------ Provided material ------
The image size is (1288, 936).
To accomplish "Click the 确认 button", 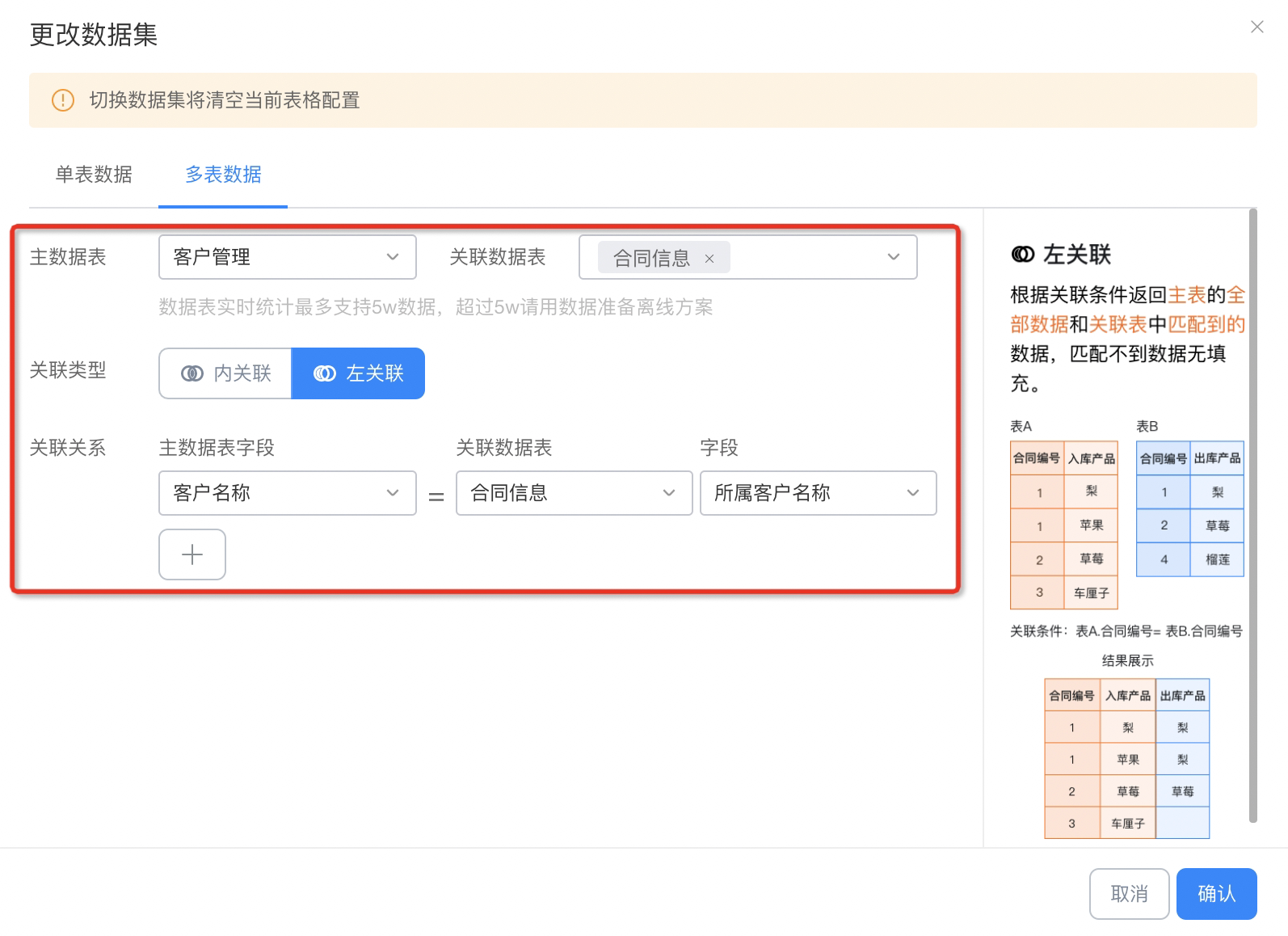I will click(x=1217, y=894).
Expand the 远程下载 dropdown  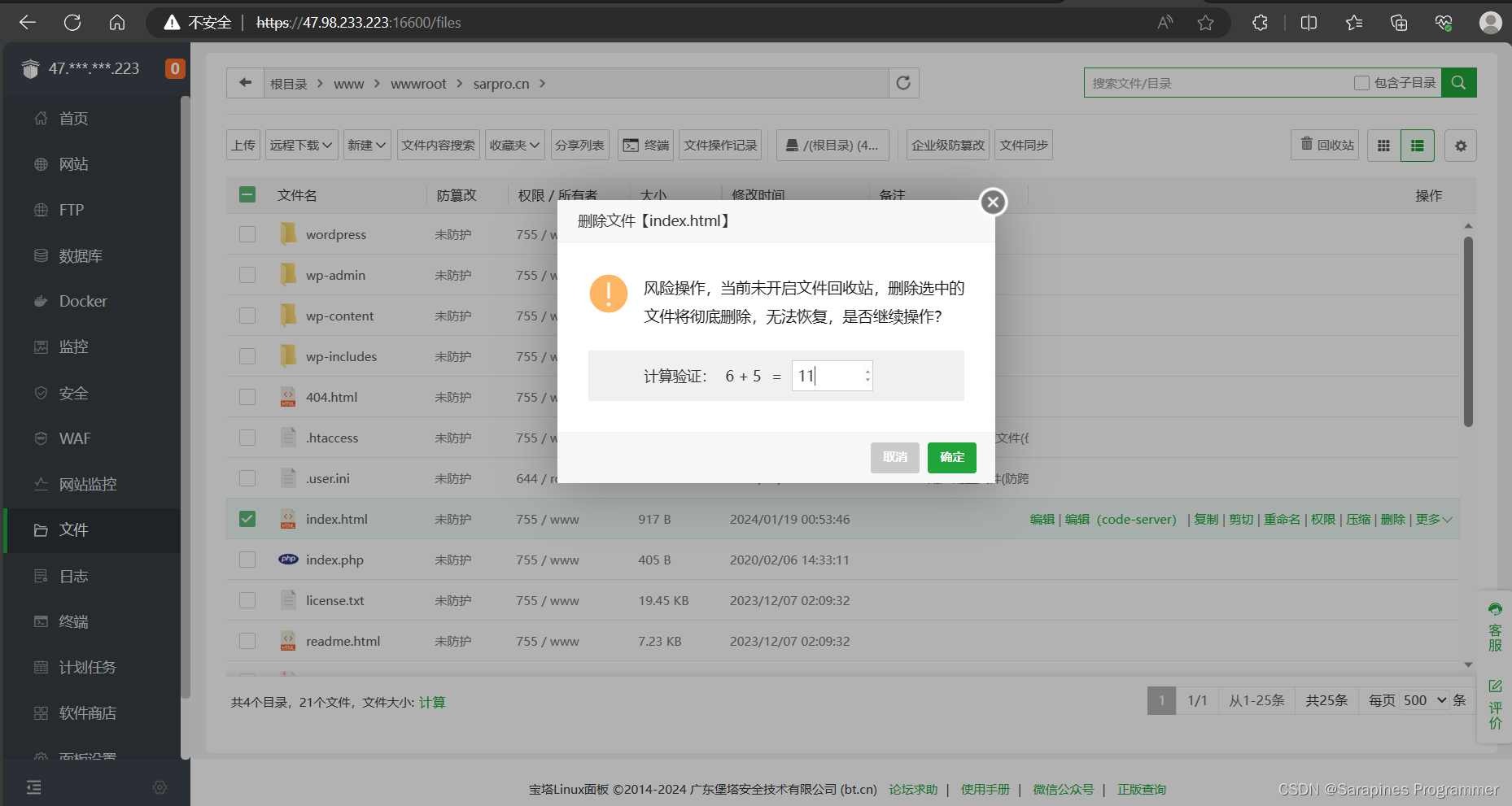pyautogui.click(x=301, y=145)
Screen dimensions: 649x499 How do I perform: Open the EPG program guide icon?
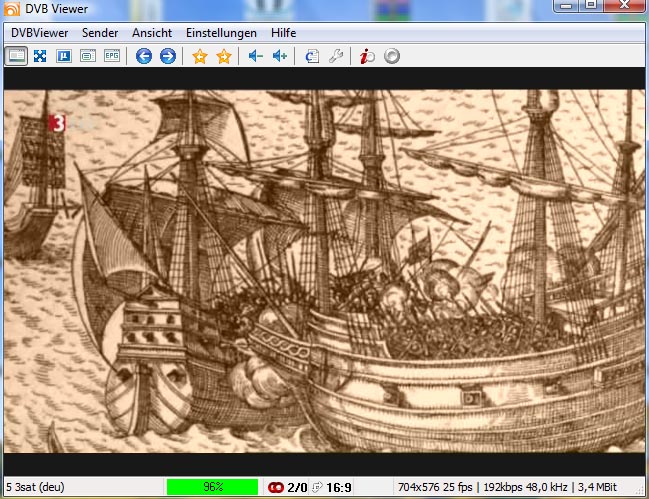112,56
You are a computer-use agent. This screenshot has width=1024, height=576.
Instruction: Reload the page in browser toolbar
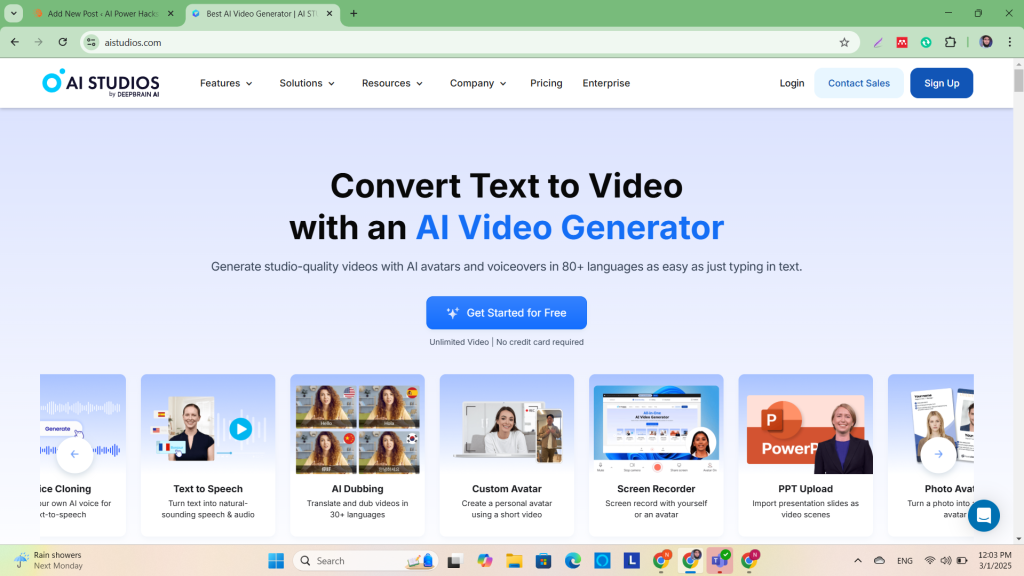click(63, 42)
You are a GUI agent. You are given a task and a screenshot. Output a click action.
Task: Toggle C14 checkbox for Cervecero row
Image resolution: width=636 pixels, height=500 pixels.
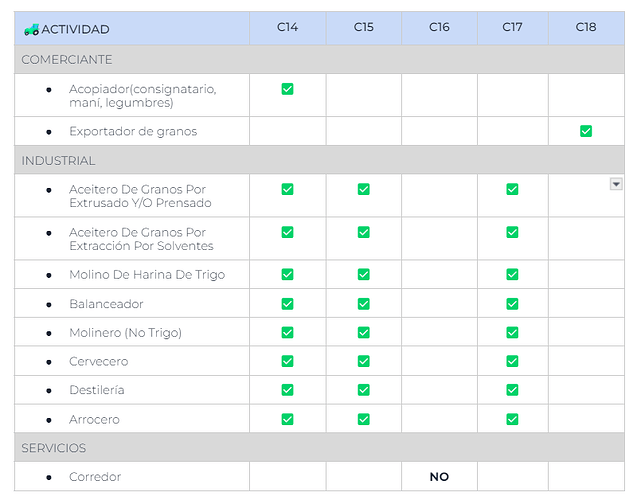[287, 361]
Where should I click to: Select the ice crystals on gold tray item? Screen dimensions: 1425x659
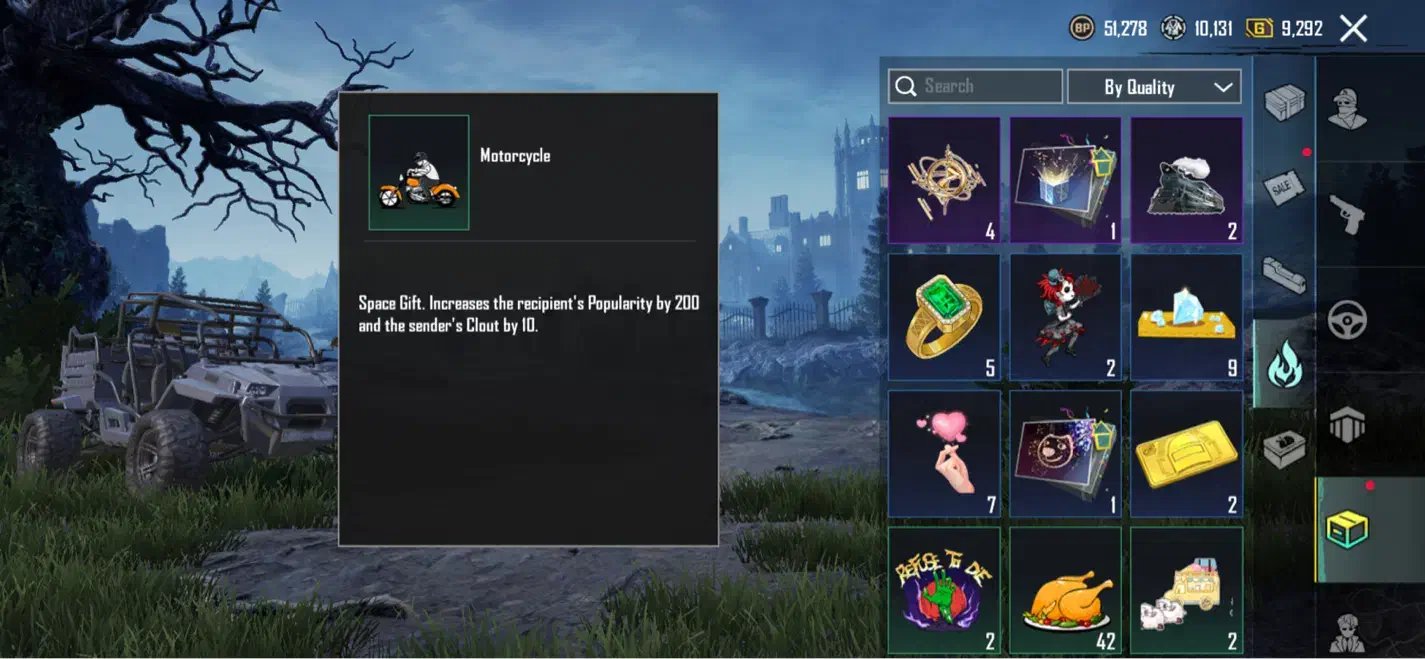tap(1187, 317)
------
Go through the listing and copy each line that includes the string "screenshot".

You are a computer-use agent. This screenshot has width=1024, height=576.
You are a GUI agent. You are given a task and a screenshot. Output a click action.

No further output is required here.